Similarly, in his important book Rich Democracies, Poor People: How Politics Explains Poverty, sociologist David Brady examines the relationship between child poverty and elderly poverty in 18 OECD nations and concludes:
One broad finding deserves to be emphasized here: there is no trade-off between elderly and child poverty. The evidence clearly shows that child and elderly poverty generally move in concert with each other and with a county’s overall poverty. Egalitarian counties with low overall poverty tend to have low child and low elderly poverty. These results flatly contradict [the crowd-out thesis]. Counties do no accomplish lower elderly poverty at the expense of higher child poverty, and child poverty does not worsen because of the pursuit of lower elderly poverty. The overriding pattern is a coherence among child, elderly, and overall poverty.
This should not be news to Sawhill and Holzer. In an interesting 2009 paper, Julia Isaacs, a researcher who works in the same shop as Sawhill at Brookings and who has also called for cutting Social Security and Medicare, acknowledges how little cross-national evidence there is for the crowd-out thesis. Here’s her summary of the evidence:
Several cross-national studies find that cash and near-cash benefits for children in the United States are quite low compared to most other rich nations. However, the picture changes radically when education and health expenditures are brought into the equation. The United States emerges as a country with higher than average child spending under a broad definition of public spending on children. Regarding spending on the elderly, the United States has a particularly strong age bias in pubic expenditures, although all OECD countries spend more, per capita, on cash benefits for the elderly than on cash benefits for families and children. Interestingly, cross-national research finds little evidence to support [the crowd-out] concern that spending on children will decline in face of increases in elderly populations and expenditures on the elderly. On the contrary, per capita expenditures on children and families increased during the latter part of the twentieth century in the United States and abroad. It is not clear whether this trend will continue or whether growing expenditures on the elderly will crowd out spending on children in the future. [italics are mine].
We certainly should do much more to provide economic security equal opportunity to children in the United States. But framing policy choices in “generational theft” terms and echoing plutocrats’ calls for cuts to benefits for working- and middle-class seniors will not produce the politics we need to achieve that goal. As Henry Aaron of Brookings puts it, in a commentary on Isaacs’ work that is worth reading in full:
Pitting the interests of the elderly and disabled against those of children is politically short-sighted because advocates of public outlays for children and for the elderly have been—and should remain—allies against those who believe that the role of government should be limited to providing for defense and public safety, and little else. Advocates of a restricted role for government remain a sizable and influential group in American politics. In a nation of two-party politics, progress is based on building and sustaining coalitions.
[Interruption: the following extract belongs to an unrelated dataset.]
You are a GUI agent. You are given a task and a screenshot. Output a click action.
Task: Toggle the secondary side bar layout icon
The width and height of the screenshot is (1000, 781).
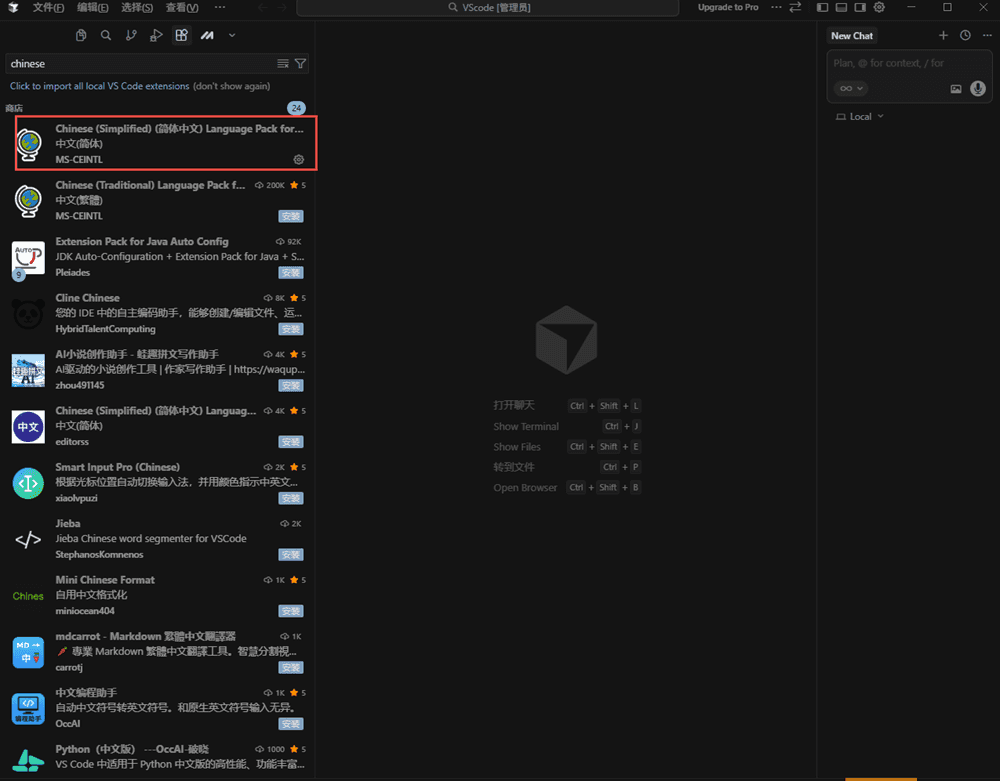(860, 7)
If those who share the view that government should intervene actively to promote social welfare—for children, the disabled and poor, and the elderly—engage in fratricide, each of those groups will suffer.
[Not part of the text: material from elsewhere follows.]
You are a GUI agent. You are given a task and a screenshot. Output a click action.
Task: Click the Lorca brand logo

The funny thing about kids is that their current and future living standards mostly depend on the living standards of their parents (and grandparents and other family members can matter a lot too). With this in mind, advocates with the best interests of children at heart need to focus on the real problem: policies that have redistributed the gains from economic growth upward over the last three decades, and away from middle- and working-class people, including parents and their children. If we really want working-class kids to get a better deal, we need to get serious about giving their parents a fairer one than they’ve been getting over the last three decades.